Your assignment :: Would you please output the data exactly, omitting no line?
»»
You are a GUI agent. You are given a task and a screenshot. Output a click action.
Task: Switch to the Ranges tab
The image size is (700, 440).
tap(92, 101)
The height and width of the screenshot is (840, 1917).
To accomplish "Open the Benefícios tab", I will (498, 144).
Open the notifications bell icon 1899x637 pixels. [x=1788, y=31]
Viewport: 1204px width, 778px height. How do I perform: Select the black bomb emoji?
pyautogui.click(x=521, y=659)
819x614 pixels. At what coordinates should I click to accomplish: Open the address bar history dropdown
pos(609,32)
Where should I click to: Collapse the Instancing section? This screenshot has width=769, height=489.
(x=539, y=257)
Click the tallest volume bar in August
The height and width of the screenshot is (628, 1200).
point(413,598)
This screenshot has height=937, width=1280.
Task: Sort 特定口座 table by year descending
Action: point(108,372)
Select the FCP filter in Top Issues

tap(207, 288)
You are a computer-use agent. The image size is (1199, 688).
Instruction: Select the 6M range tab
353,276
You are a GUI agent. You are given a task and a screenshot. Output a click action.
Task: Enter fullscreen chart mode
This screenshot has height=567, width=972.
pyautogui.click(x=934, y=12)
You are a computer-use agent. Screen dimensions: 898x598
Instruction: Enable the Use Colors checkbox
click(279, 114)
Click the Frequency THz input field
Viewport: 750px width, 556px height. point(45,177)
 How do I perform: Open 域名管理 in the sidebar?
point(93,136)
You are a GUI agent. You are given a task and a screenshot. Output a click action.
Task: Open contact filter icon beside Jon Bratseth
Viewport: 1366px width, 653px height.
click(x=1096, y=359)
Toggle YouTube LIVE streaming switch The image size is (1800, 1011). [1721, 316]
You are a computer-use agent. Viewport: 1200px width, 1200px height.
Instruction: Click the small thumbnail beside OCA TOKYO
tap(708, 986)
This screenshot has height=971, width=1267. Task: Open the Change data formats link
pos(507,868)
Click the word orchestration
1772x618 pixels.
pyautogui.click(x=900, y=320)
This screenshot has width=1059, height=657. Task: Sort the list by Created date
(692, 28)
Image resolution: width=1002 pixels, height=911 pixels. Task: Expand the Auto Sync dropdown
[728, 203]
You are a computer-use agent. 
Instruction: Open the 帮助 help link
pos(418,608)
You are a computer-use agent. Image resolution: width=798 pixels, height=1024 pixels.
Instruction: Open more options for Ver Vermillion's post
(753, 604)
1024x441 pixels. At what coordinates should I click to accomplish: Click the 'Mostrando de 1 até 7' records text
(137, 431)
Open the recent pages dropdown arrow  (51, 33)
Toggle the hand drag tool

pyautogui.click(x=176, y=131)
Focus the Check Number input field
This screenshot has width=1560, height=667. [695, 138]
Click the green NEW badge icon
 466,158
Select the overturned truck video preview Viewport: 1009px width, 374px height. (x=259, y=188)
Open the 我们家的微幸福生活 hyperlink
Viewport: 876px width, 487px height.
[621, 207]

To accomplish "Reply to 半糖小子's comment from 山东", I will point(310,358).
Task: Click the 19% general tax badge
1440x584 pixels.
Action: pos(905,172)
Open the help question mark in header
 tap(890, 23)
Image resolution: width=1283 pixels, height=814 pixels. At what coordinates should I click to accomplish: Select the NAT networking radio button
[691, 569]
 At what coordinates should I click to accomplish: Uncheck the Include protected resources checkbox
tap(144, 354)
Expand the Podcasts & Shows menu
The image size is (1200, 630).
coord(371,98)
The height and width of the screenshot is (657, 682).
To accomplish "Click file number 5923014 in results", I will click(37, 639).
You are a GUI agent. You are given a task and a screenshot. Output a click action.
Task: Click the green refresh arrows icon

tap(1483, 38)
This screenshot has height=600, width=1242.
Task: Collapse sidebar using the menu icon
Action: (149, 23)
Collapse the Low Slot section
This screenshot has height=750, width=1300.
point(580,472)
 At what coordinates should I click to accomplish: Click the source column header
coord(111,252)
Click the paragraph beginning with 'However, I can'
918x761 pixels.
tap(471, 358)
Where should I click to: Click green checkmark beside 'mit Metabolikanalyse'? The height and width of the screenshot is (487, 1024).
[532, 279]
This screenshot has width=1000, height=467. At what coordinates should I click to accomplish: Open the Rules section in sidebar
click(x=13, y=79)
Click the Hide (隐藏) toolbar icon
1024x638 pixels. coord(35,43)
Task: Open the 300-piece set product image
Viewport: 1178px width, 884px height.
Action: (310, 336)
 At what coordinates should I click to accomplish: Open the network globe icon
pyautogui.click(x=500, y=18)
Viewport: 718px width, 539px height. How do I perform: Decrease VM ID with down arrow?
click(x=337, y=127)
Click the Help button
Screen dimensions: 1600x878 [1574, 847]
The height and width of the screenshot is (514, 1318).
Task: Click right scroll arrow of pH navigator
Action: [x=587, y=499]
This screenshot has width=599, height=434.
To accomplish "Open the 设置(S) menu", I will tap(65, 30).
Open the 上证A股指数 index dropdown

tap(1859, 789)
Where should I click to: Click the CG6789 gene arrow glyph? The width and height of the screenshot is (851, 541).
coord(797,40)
««
Task result ::
You are a GUI agent. You are given a task and a screenshot. Output a click action.
Task: Switch to the Ranges tab
The image size is (700, 440).
tap(92, 101)
The height and width of the screenshot is (840, 1917).
To accomplish "Open the Benefícios tab", I will (498, 144).
Open the notifications bell icon 1899x637 pixels. [x=1788, y=31]
Viewport: 1204px width, 778px height. How do I perform: Select the black bomb emoji?
pyautogui.click(x=521, y=659)
819x614 pixels. At what coordinates should I click to accomplish: Open the address bar history dropdown
pos(609,32)
Where should I click to: Collapse the Instancing section? This screenshot has width=769, height=489.
(x=539, y=257)
Click the tallest volume bar in August
The height and width of the screenshot is (628, 1200).
point(413,598)
This screenshot has height=937, width=1280.
Task: Sort 特定口座 table by year descending
Action: point(108,372)
Select the FCP filter in Top Issues

tap(207, 288)
You are a computer-use agent. The image size is (1199, 688).
Instruction: Select the 6M range tab
353,276
You are a GUI agent. You are given a task and a screenshot. Output a click action.
Task: Enter fullscreen chart mode
This screenshot has height=567, width=972.
pyautogui.click(x=934, y=12)
You are a computer-use agent. Screen dimensions: 898x598
Instruction: Enable the Use Colors checkbox
click(279, 114)
Click the Frequency THz input field
Viewport: 750px width, 556px height. point(45,177)
 How do I perform: Open 域名管理 in the sidebar?
point(93,136)
You are a GUI agent. You are given a task and a screenshot. Output a click action.
Task: Open contact filter icon beside Jon Bratseth
Viewport: 1366px width, 653px height.
click(x=1096, y=359)
Toggle YouTube LIVE streaming switch The image size is (1800, 1011). [1721, 316]
You are a computer-use agent. Viewport: 1200px width, 1200px height.
Instruction: Click the small thumbnail beside OCA TOKYO
tap(708, 986)
This screenshot has height=971, width=1267. Task: Open the Change data formats link
pos(507,868)
Click the word orchestration
1772x618 pixels.
pyautogui.click(x=900, y=320)
This screenshot has width=1059, height=657. Task: Sort the list by Created date
(692, 28)
Image resolution: width=1002 pixels, height=911 pixels. Task: Expand the Auto Sync dropdown
[728, 203]
You are a computer-use agent. 
Instruction: Open the 帮助 help link
pos(418,608)
You are a computer-use agent. Image resolution: width=798 pixels, height=1024 pixels.
Instruction: Open more options for Ver Vermillion's post
(753, 604)
1024x441 pixels. At what coordinates should I click to accomplish: Click the 'Mostrando de 1 até 7' records text
(137, 431)
Open the recent pages dropdown arrow  (51, 33)
Toggle the hand drag tool

pyautogui.click(x=176, y=131)
Focus the Check Number input field
This screenshot has width=1560, height=667. [695, 138]
Click the green NEW badge icon
 466,158
Select the overturned truck video preview Viewport: 1009px width, 374px height. (x=259, y=188)
Open the 我们家的微幸福生活 hyperlink
Viewport: 876px width, 487px height.
[621, 207]

To accomplish "Reply to 半糖小子's comment from 山东", I will point(310,358).
Task: Click the 19% general tax badge
1440x584 pixels.
Action: pos(905,172)
Open the help question mark in header
 tap(890, 23)
Image resolution: width=1283 pixels, height=814 pixels. At what coordinates should I click to accomplish: Select the NAT networking radio button
[691, 569]
 At what coordinates should I click to accomplish: Uncheck the Include protected resources checkbox
tap(144, 354)
Expand the Podcasts & Shows menu
The image size is (1200, 630).
coord(371,98)
The height and width of the screenshot is (657, 682).
To accomplish "Click file number 5923014 in results", I will click(37, 639).
You are a GUI agent. You are given a task and a screenshot. Output a click action.
Task: Click the green refresh arrows icon

tap(1483, 38)
This screenshot has height=600, width=1242.
Task: Collapse sidebar using the menu icon
Action: (149, 23)
Collapse the Low Slot section
This screenshot has height=750, width=1300.
point(580,472)
 At what coordinates should I click to accomplish: Click the source column header
coord(111,252)
Click the paragraph beginning with 'However, I can'
918x761 pixels.
tap(471, 358)
Where should I click to: Click green checkmark beside 'mit Metabolikanalyse'? The height and width of the screenshot is (487, 1024).
[532, 279]
This screenshot has width=1000, height=467. At what coordinates should I click to accomplish: Open the Rules section in sidebar
click(x=13, y=79)
Click the Hide (隐藏) toolbar icon
1024x638 pixels. coord(35,43)
Task: Open the 300-piece set product image
Viewport: 1178px width, 884px height.
Action: (310, 336)
 At what coordinates should I click to accomplish: Open the network globe icon
pyautogui.click(x=500, y=18)
Viewport: 718px width, 539px height. How do I perform: Decrease VM ID with down arrow?
click(x=337, y=127)
Click the Help button
Screen dimensions: 1600x878 [1574, 847]
The height and width of the screenshot is (514, 1318).
Task: Click right scroll arrow of pH navigator
Action: [x=587, y=499]
This screenshot has width=599, height=434.
To accomplish "Open the 设置(S) menu", I will tap(65, 30).
Open the 上证A股指数 index dropdown

tap(1859, 789)
Where should I click to: Click the CG6789 gene arrow glyph? The width and height of the screenshot is (851, 541).
coord(797,40)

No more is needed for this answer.